### Problem statement
Every line of the data must appear again in the answer, exactly as written.

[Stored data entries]
'''

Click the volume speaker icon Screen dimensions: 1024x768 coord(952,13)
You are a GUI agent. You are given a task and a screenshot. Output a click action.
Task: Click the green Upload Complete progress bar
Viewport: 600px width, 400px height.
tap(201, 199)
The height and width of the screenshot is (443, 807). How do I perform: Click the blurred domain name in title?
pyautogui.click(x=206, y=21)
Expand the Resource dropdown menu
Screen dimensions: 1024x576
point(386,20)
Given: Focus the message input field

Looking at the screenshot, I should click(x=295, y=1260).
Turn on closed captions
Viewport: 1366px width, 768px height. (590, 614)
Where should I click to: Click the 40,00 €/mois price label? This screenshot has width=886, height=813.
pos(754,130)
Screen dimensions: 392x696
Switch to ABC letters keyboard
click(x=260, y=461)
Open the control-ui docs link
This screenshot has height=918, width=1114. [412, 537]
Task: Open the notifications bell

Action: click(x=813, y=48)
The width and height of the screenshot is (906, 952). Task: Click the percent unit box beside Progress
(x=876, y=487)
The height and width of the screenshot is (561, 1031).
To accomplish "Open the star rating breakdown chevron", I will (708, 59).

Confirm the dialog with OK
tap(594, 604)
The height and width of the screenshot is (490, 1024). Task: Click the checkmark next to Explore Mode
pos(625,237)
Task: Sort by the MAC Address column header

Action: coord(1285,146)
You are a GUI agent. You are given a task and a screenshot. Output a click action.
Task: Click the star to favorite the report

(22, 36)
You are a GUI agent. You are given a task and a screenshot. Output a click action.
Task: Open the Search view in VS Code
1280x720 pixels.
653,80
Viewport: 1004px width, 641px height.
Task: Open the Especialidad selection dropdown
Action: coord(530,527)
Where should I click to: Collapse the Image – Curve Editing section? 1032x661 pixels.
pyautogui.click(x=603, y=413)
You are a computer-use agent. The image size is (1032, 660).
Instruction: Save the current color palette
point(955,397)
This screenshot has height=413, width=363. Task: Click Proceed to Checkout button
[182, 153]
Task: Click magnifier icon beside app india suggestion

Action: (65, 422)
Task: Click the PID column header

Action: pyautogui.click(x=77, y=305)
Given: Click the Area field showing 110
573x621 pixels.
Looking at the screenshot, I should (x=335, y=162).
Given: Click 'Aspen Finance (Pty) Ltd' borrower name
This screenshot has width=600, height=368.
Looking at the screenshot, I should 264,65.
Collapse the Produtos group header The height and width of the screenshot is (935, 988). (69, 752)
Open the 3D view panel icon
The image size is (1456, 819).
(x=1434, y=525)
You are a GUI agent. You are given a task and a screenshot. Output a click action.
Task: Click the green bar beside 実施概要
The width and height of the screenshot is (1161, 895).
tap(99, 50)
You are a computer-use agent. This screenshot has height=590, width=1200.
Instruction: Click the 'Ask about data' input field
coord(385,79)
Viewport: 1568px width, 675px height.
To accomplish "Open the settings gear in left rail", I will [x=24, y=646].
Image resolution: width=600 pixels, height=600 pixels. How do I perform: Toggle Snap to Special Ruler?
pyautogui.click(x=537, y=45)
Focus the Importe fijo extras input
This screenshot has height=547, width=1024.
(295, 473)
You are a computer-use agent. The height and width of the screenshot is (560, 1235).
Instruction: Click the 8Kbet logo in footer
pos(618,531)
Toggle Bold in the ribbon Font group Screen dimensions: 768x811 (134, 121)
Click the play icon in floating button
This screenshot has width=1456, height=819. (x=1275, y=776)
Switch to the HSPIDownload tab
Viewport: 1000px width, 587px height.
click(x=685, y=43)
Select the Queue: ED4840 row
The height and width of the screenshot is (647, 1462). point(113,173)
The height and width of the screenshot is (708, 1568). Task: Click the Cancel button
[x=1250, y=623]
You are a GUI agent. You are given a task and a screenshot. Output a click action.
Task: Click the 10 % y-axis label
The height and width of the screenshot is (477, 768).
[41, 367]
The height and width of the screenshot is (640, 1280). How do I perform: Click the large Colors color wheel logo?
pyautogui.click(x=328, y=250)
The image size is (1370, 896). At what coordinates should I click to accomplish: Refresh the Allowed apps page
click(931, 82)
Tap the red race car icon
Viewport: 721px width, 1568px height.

'''

### Result of the exercise
Click the volume speaker icon Screen dimensions: 1024x768 coord(952,13)
You are a GUI agent. You are given a task and a screenshot. Output a click action.
Task: Click the green Upload Complete progress bar
Viewport: 600px width, 400px height.
tap(201, 199)
The height and width of the screenshot is (443, 807). How do I perform: Click the blurred domain name in title?
pyautogui.click(x=206, y=21)
Expand the Resource dropdown menu
Screen dimensions: 1024x576
point(386,20)
Given: Focus the message input field

Looking at the screenshot, I should click(x=295, y=1260).
Turn on closed captions
Viewport: 1366px width, 768px height. (590, 614)
Where should I click to: Click the 40,00 €/mois price label? This screenshot has width=886, height=813.
pos(754,130)
Screen dimensions: 392x696
Switch to ABC letters keyboard
click(x=260, y=461)
Open the control-ui docs link
This screenshot has height=918, width=1114. [412, 537]
Task: Open the notifications bell

Action: click(x=813, y=48)
The width and height of the screenshot is (906, 952). Task: Click the percent unit box beside Progress
(x=876, y=487)
The height and width of the screenshot is (561, 1031).
To accomplish "Open the star rating breakdown chevron", I will (708, 59).

Confirm the dialog with OK
tap(594, 604)
The height and width of the screenshot is (490, 1024). Task: Click the checkmark next to Explore Mode
pos(625,237)
Task: Sort by the MAC Address column header

Action: coord(1285,146)
You are a GUI agent. You are given a task and a screenshot. Output a click action.
Task: Click the star to favorite the report

(22, 36)
You are a GUI agent. You are given a task and a screenshot. Output a click action.
Task: Open the Search view in VS Code
1280x720 pixels.
653,80
Viewport: 1004px width, 641px height.
Task: Open the Especialidad selection dropdown
Action: coord(530,527)
Where should I click to: Collapse the Image – Curve Editing section? 1032x661 pixels.
pyautogui.click(x=603, y=413)
You are a computer-use agent. The image size is (1032, 660).
Instruction: Save the current color palette
point(955,397)
This screenshot has height=413, width=363. Task: Click Proceed to Checkout button
[182, 153]
Task: Click magnifier icon beside app india suggestion

Action: (65, 422)
Task: Click the PID column header

Action: pyautogui.click(x=77, y=305)
Given: Click the Area field showing 110
573x621 pixels.
Looking at the screenshot, I should (x=335, y=162).
Given: Click 'Aspen Finance (Pty) Ltd' borrower name
This screenshot has width=600, height=368.
Looking at the screenshot, I should 264,65.
Collapse the Produtos group header The height and width of the screenshot is (935, 988). (69, 752)
Open the 3D view panel icon
The image size is (1456, 819).
(x=1434, y=525)
You are a GUI agent. You are given a task and a screenshot. Output a click action.
Task: Click the green bar beside 実施概要
The width and height of the screenshot is (1161, 895).
tap(99, 50)
You are a computer-use agent. This screenshot has height=590, width=1200.
Instruction: Click the 'Ask about data' input field
coord(385,79)
Viewport: 1568px width, 675px height.
To accomplish "Open the settings gear in left rail", I will [x=24, y=646].
Image resolution: width=600 pixels, height=600 pixels. How do I perform: Toggle Snap to Special Ruler?
pyautogui.click(x=537, y=45)
Focus the Importe fijo extras input
This screenshot has height=547, width=1024.
(295, 473)
You are a computer-use agent. The height and width of the screenshot is (560, 1235).
Instruction: Click the 8Kbet logo in footer
pos(618,531)
Toggle Bold in the ribbon Font group Screen dimensions: 768x811 (134, 121)
Click the play icon in floating button
This screenshot has width=1456, height=819. (x=1275, y=776)
Switch to the HSPIDownload tab
Viewport: 1000px width, 587px height.
click(x=685, y=43)
Select the Queue: ED4840 row
The height and width of the screenshot is (647, 1462). point(113,173)
The height and width of the screenshot is (708, 1568). Task: Click the Cancel button
[x=1250, y=623]
You are a GUI agent. You are given a task and a screenshot. Output a click action.
Task: Click the 10 % y-axis label
The height and width of the screenshot is (477, 768).
[41, 367]
The height and width of the screenshot is (640, 1280). How do I perform: Click the large Colors color wheel logo?
pyautogui.click(x=328, y=250)
The image size is (1370, 896). At what coordinates should I click to accomplish: Refresh the Allowed apps page
click(931, 82)
Tap the red race car icon
Viewport: 721px width, 1568px height.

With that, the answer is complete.